Data for analysis

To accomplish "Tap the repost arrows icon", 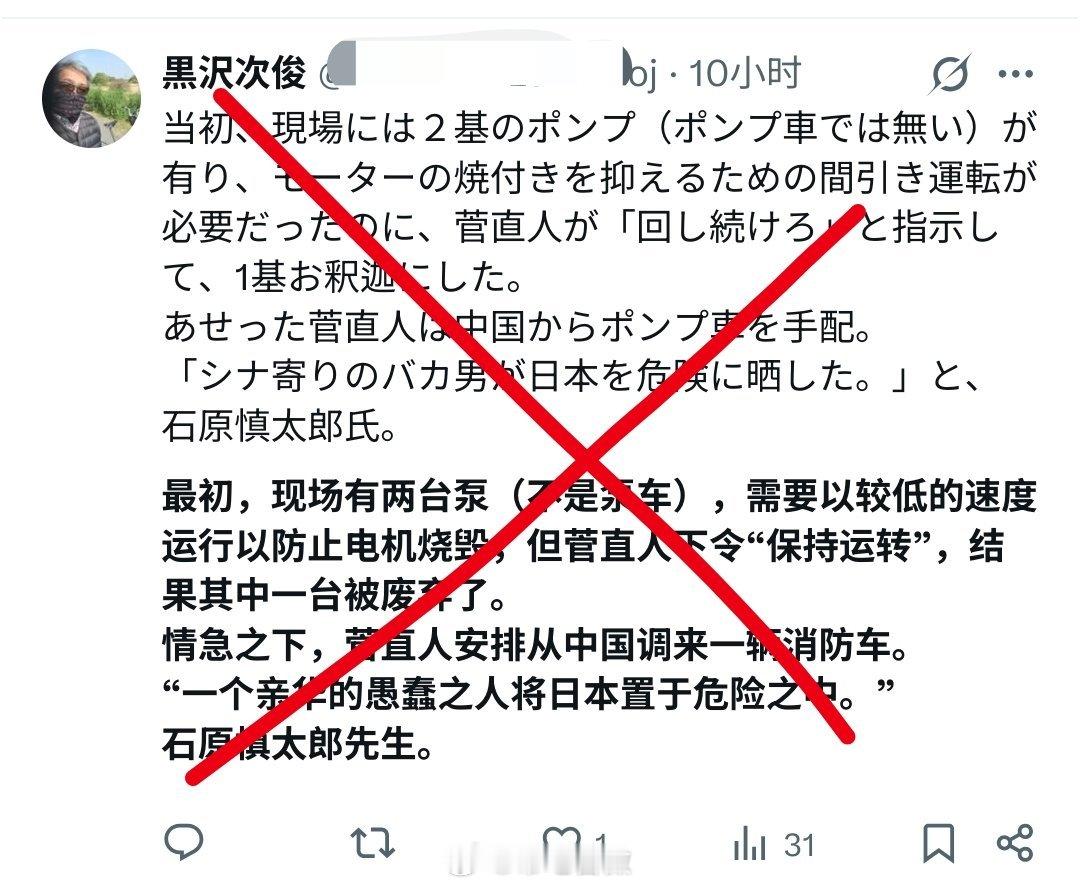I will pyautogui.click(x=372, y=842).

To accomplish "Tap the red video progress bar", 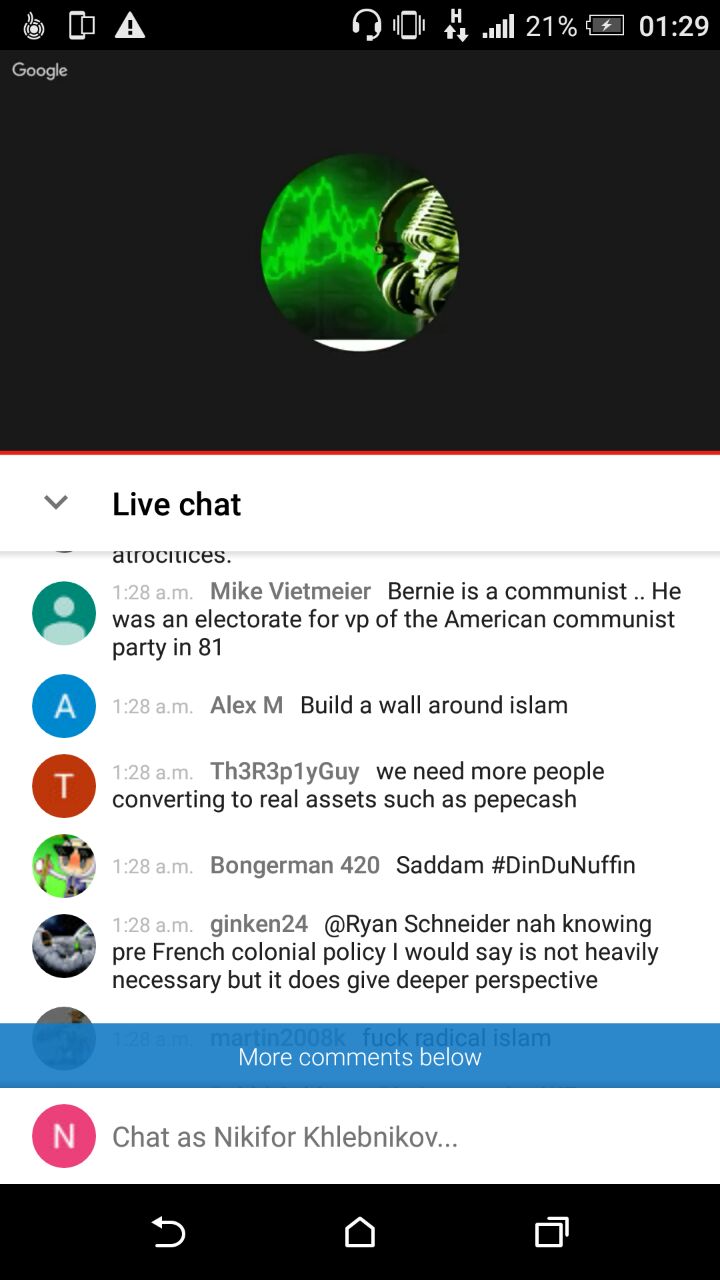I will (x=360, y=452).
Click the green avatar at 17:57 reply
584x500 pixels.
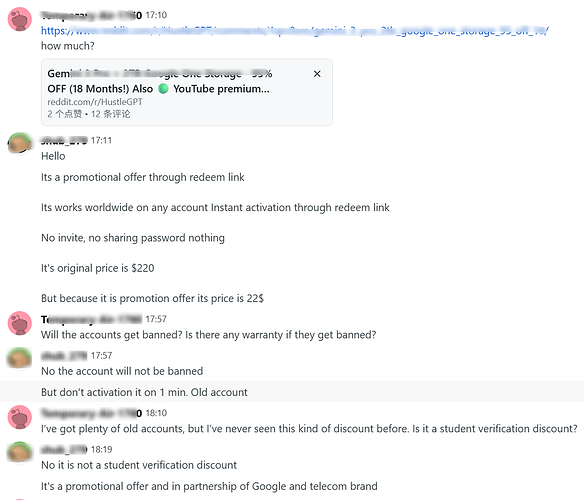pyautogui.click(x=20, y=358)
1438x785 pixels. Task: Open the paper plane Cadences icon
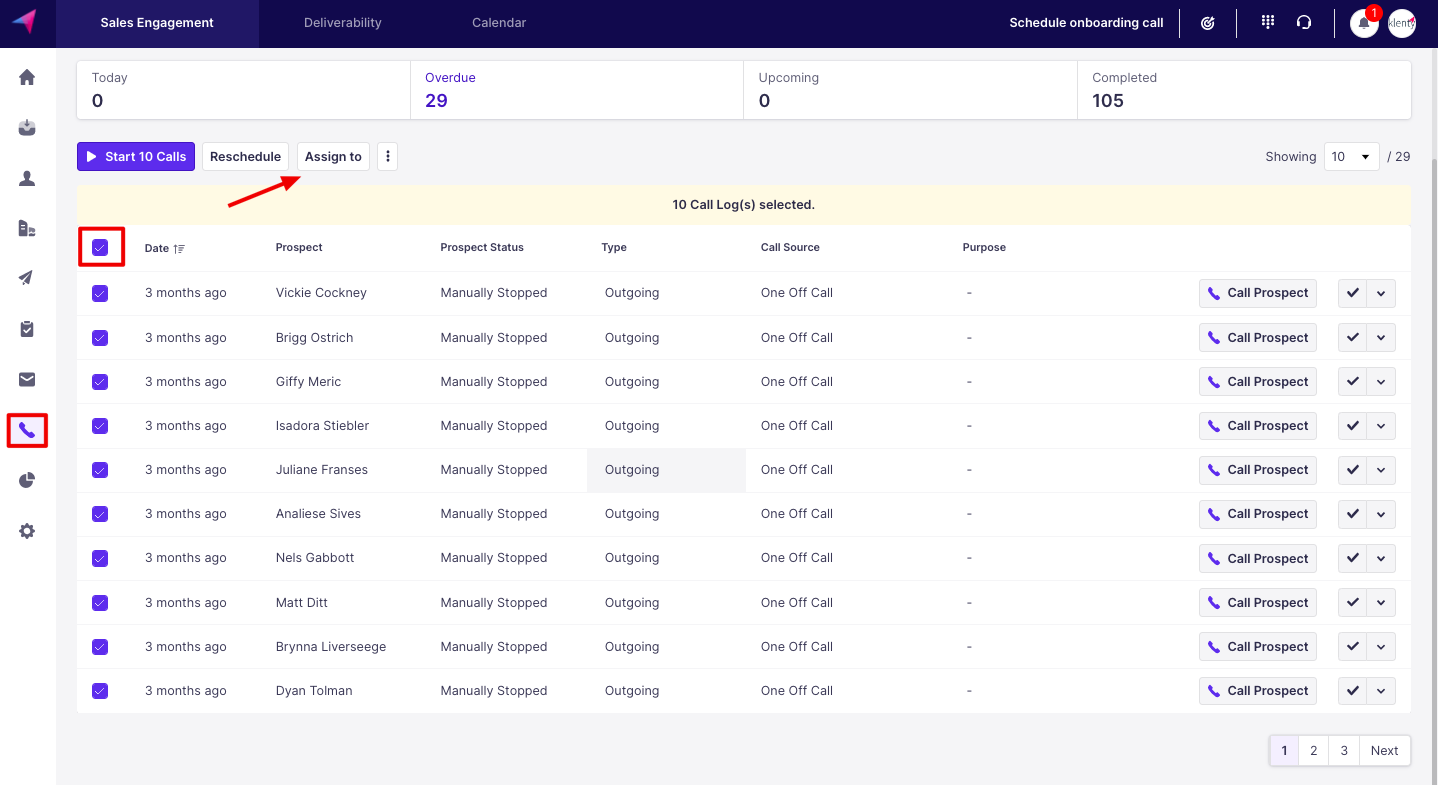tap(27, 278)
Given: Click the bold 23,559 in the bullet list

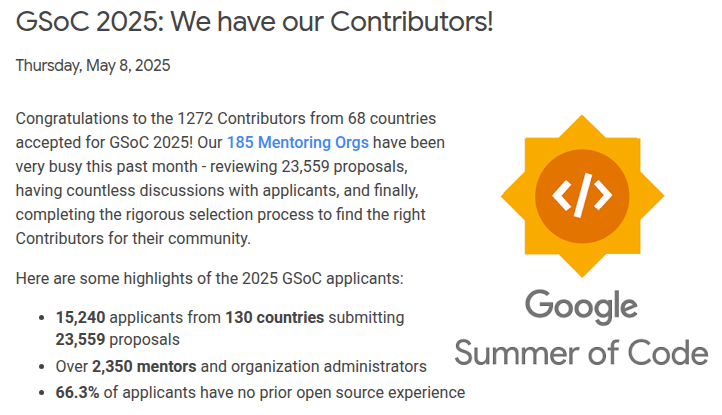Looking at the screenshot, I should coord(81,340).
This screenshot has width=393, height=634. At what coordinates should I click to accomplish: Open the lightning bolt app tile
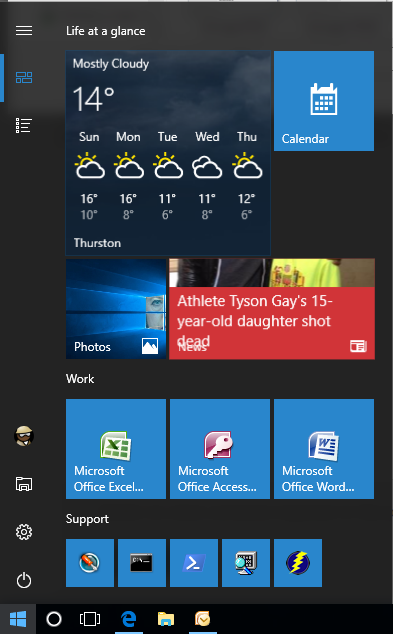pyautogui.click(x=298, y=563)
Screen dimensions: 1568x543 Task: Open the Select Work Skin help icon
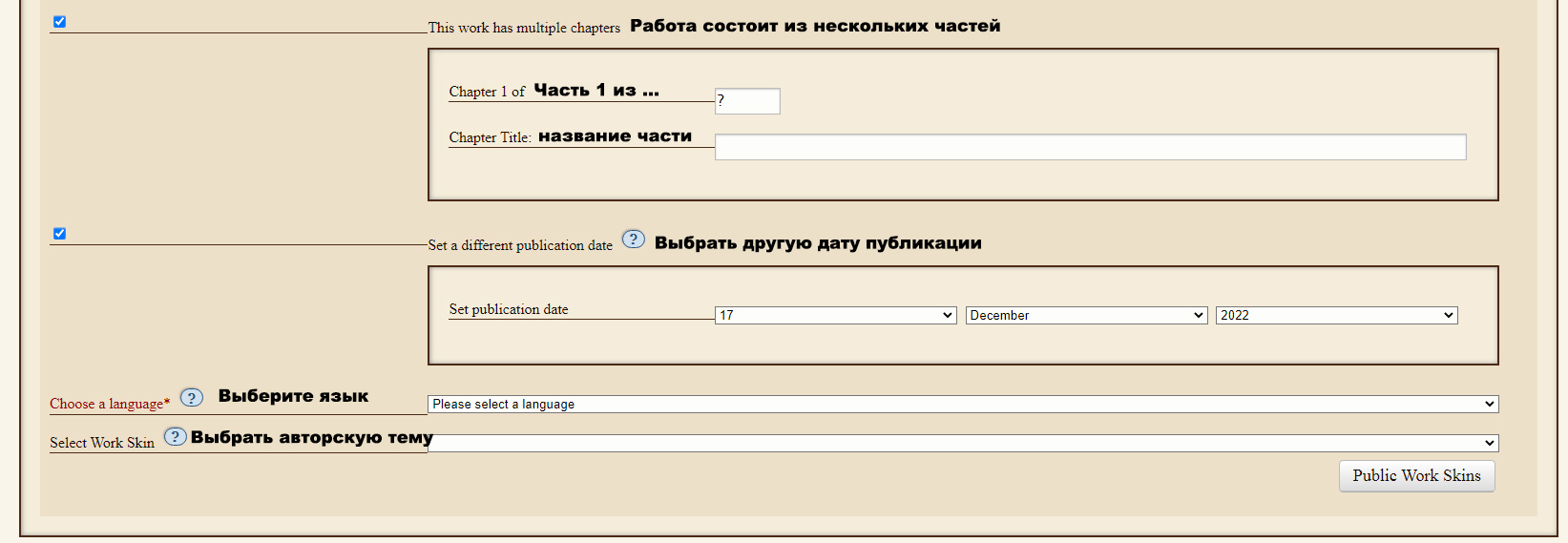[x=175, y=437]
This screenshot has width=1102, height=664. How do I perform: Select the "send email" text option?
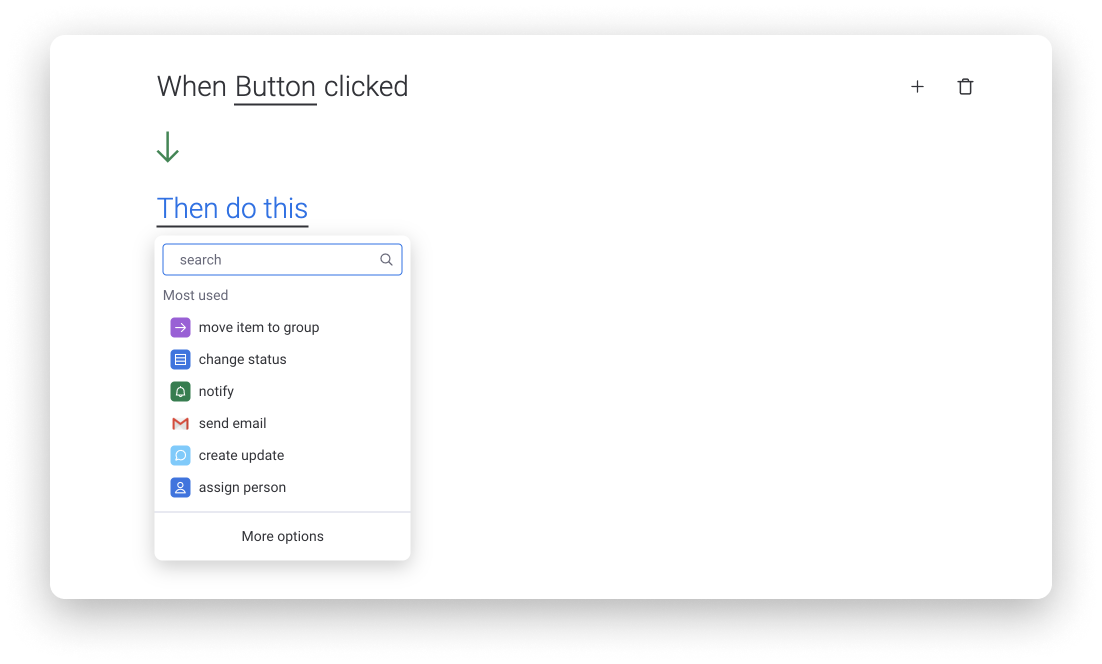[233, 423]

What to produce
Pictures do not belong in the copy. Repeat exactly each line from the one with "This screenshot has width=393, height=634." through the end of the listing.

Reply to the task
This screenshot has width=393, height=634. At what coordinates should I click to accomplish: Open the lightning bolt app tile
pyautogui.click(x=298, y=563)
Screen dimensions: 1568x543 Task: Open the Select Work Skin help icon
[x=175, y=437]
This screenshot has width=1102, height=664. How do I perform: Select the "send email" text option?
[233, 423]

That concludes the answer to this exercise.